The online survey tracked food purchasing and consumption in Scotland for three months from May to July 2020 – before the recent pub and restaurant easements introduced by the Scottish Government.
Results from the latest wave (10-14 July 2020) found that in the last month, around a third (28%) of respondents said they had healthier meals more. Additionally, 33% of people reported they purchased food from a takeaway less often compared to the period before lockdown, either directly because of cooking more at home, being concerned about COVID-19 or the fact they were looking to save money.
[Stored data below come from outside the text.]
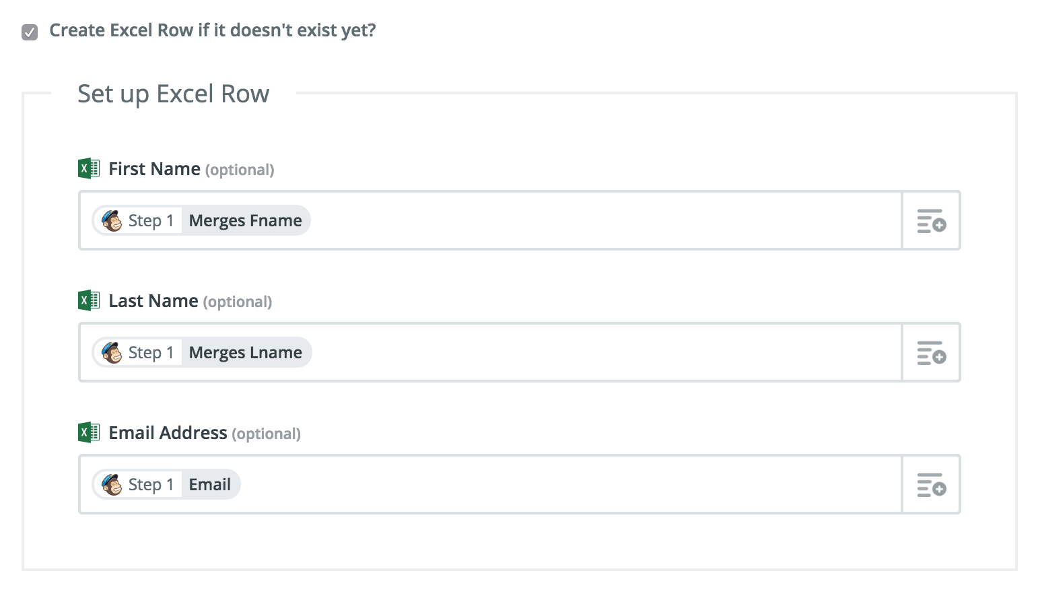Select the Step 1 Email field pill
This screenshot has width=1038, height=598.
click(166, 484)
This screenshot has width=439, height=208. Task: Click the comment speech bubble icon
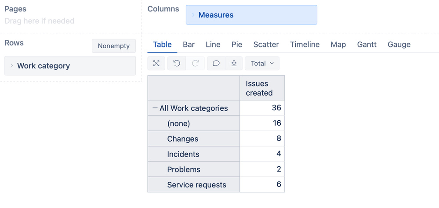pos(216,63)
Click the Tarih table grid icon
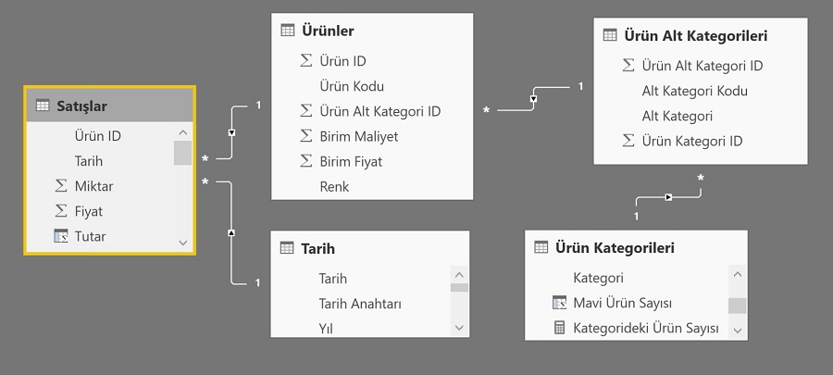Screen dimensions: 833x375 click(x=287, y=247)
In addition, 35% of people said they either bought less or no processed food (such as bacon and cured meats), but 37% said they snacked more on products high in sugar, salt and fat in the last month.
FSS’s Chief Executive, Geoff Ogle, said:
“Our COVID-19 Consumer Tracker shows food behaviour in relation to nutrition changed during the bulk of lockdown.
“The importance of improving our diet and obesity problem was placed in the spotlight during this time, with the emergence of evidence of a link to an increased risk from COVID-19.
“It’s great some of us ate healthier meals more, but the nibbles were also a temptation. Being indoors more often and potentially having more time on our hands has made it difficult to avoid unhealthy snacks, such as cakes, biscuits, confectionary and crisps.
“When our meals are healthy it’s easy to forget around a fifth of the calories and fat we eat, and almost half the sugar comes from unhealthy snacks which offer very little nutritional value and should be enjoyed occasionally in small amounts.”
In the latest period tracked, people in Scotland were more likely to do the following in the last month:
- Have healthier meals more (28%)
- Cook to freeze food for later (25%)
- Snack on cakes / biscuits / confectionery / savoury snacks (37%)
- Cook from scratch (35%)
- Eat together with the family (24%)
And less likely to:
- Purchase food from a takeaway (33%), compared to the period before lockdown
- Buy processed food (35%)
Geoff Ogle added:
“We already know that poor diet and obesity leads to other health issues. We can no longer avoid the fact that obesity is a contributory factor to a person’s ability to deal with the health consequences of COVID-19.
“As we come out of the pandemic, it is going to be really important to assess what we can all do to improve our diet and sustain that improvement going forward, and Food Standards Scotland will continue to play its part to ensure people in Scotland have healthier diets.”